Merge pull request rspec#46 from rspec/cert-post

myronmarston · myronmarston · commit c1a54490a353 · 2015-01-31T13:31:13.000-08:00
Edits for the certificate blog post
diff --git a/source/blog/2015-01-30-new-gem-signing-certificate.md b/source/blog/2015-01-30-new-gem-signing-certificate.md
@@ -4,22 +4,32 @@ author: Sam Phippen
 published: false
 ---
 
+**TL;DR If you rely on our signing of RSpec releases you'll have to get a new cert from us**
+
 For the upcoming release of RSpec 3.2 we've created a new signing certificate
-for the RSpec gems. The reason for this change is that 
+for the RSpec gems. The reason for this change is that
 [our old certificate](https://github.com/rspec/rspec/blob/6af4995482ade2d49ad361ee003dee29f713ab17/certs/rspec.pem)

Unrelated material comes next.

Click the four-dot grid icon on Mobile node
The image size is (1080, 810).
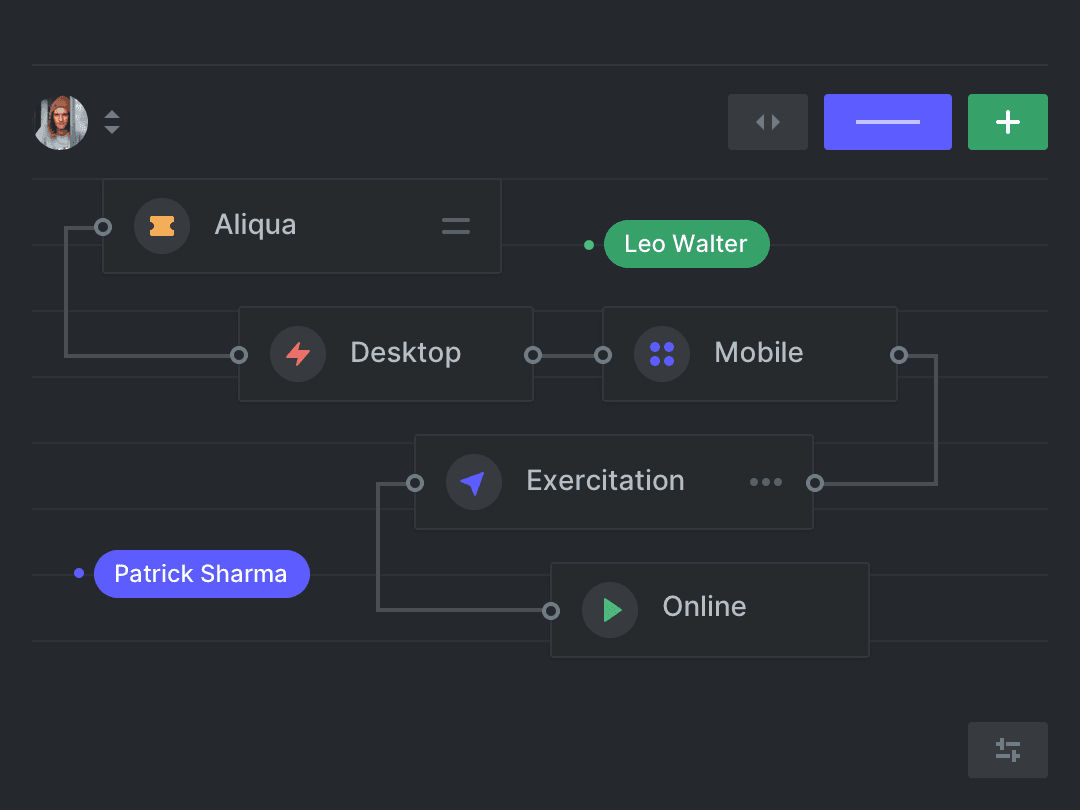[x=662, y=353]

-expired. The new certificate can be found
+expired. Rubygems certificates have a 1 year expiry by default. The new certificate can be found
 [on GitHub](https://github.com/rspec/rspec/blob/858e0c2ac849d941bfd5b3a5c5e04a4f596fe666/certs/rspec.pem)

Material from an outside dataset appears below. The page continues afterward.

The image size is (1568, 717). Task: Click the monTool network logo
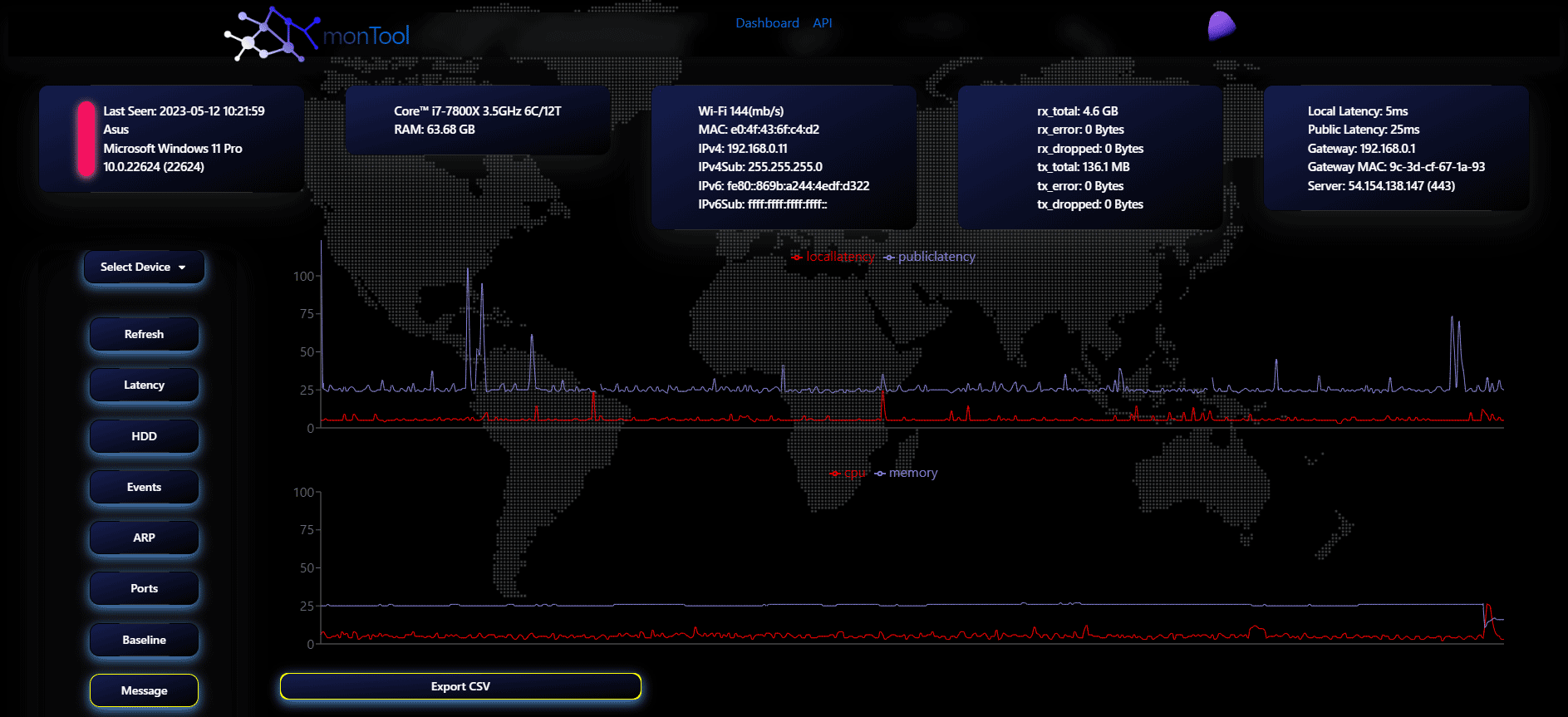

 and has a 10 year expiry, so you can expect it to be used to verify all of the
-RSpec gems for a while.
+RSpec gems for a while. The expiry of our old certificate means there won't be
+any more RSpec 3.0.x or 3.1.x releases as we don't want to sign them with
+conflicting certificates.
 
 With the new certificate comes a new way of our end users ensuring that the
 certificate is the correct one. A number of the RSpec core team members
 will be adding [detatched GPG signatures](https://www.gnupg.org/gph/en/manual.html#AEN161) to
 the core RSpec gem repository. This way, if you meet one of them in real life, you can
-validate that the certificate that you have is the same one we hosted. The first signature
-[mine](https://github.com/rspec/rspec/blob/858e0c2ac849d941bfd5b3a5c5e04a4f596fe666/certs/samphippen.asc) is
+validate that the certificate that you have is the same one we hosted. The first signature,
+[mine](https://github.com/rspec/rspec/blob/858e0c2ac849d941bfd5b3a5c5e04a4f596fe666/certs/samphippen.asc), is
 available on GitHub now. If I meet you at any conference, I'll be happy to do a key signing
 with you so that you can ensure that you've got the real certificate.
 
 Over the next few months, we'll be adding more signatures from other members of
 the core team so that it is easier for you to validate the certificate.
+
+## How does this affect me?
+
+This only affects people that already use the Rubygems signing security feature
+for RSpec. If you've never checked the certificate you don't need to do anything.
+If you are using the old RSpec certificate you'll need to move to the new one.